Je continue ma campagne

La désignation par la droite de François Fillon, porteur d’un projet de régression sociale inédit, et le renoncement de François Hollande, auraient dû créer un choc de responsabilité.

Avec mon parti le MRC, j’en ai tiré les conséquences en décidant de participer à la primaire de la gauche. Une fenêtre s’ouvrait en effet pour qu’une vraie primaire, c’est-à-dire ouverte à toutes les gauches, offre aux citoyens un débat d’idées consistant. C’était la condition du rassemblement sans lequel la gauche sera privée de participer au second tour en mai prochain.

En excluant à travers moi la gauche républicaine de la primaire, le Parti socialiste montre clairement qu’il a d’ores et déjà abandonné les Françaises et les Français à leur sort, privilégiant le sauvetage de l’appareil en enterrant par avance toute ambition de victoire.
De fait, le siège de la rue de Solférino a décidé d’empêcher l’émergence d’une dynamique de rassemblement et de refondation de la gauche. Quelle pourra être demain la crédibilité du candidat désigné, quel qu’il soit, pour déplorer les divisions dont son parti est l’unique responsable ? Que pourra-t-il reprocher aux candidatures de J-L. Mélenchon et d’E. Macron ?

Lancée sur des bases aussi éloignées des problèmes de la France, la primaire de la « La Belle Alliance Populaire  » est rétrécie à un règlement de comptes entre anciens ministres de François Hollande. Dans ces conditions, la « Belle Alliance Populaire » restera un coup de com’ : 3 mots, 3 mensonges !

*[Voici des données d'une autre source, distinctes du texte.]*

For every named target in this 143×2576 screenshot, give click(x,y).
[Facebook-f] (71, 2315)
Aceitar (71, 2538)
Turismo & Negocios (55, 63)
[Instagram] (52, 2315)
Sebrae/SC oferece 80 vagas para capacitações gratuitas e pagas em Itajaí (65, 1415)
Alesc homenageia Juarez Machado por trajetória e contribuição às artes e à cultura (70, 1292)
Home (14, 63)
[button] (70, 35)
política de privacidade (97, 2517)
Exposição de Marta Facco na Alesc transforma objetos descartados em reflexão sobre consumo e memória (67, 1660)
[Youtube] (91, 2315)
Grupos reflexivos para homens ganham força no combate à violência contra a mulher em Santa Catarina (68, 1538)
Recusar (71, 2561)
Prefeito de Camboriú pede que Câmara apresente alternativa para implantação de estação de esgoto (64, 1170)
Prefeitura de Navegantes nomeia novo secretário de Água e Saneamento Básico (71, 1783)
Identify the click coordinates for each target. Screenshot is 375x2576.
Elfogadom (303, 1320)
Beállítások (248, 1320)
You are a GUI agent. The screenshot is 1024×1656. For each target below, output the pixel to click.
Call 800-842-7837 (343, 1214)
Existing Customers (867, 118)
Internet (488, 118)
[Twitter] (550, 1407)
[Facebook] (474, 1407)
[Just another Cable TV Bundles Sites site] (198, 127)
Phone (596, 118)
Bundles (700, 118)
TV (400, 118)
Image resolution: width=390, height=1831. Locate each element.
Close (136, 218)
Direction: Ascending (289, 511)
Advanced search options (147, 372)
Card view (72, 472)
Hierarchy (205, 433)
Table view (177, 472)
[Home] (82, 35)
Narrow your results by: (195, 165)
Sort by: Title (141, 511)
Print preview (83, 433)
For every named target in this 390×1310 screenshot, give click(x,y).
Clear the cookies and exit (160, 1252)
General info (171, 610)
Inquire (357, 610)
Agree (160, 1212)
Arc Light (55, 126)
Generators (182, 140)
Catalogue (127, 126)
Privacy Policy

La question sociale, la question européenne et la question de la souveraineté marchent ensemble : les citoyens veulent reprendre leur destin en main. Je suis le candidat dont les hiérarques socialistes ne veulent pas parce que je porte la voix de la gauche souverainiste. Ma ténacité sera donc mieux employée ailleurs.

Je poursuis la campagne commencée au mois de Février 2016. Je ferai donc appel à l’ensemble des maires pour qu’ils condamnent le verrouillage de notre démocratie par une poignée d’apparatchiks et me permettent d’ obtenir les 500 parrainages nécessaires. Chacun sait que cette tâche est rude mais j’entends m’y atteler avec tous mes soutiens.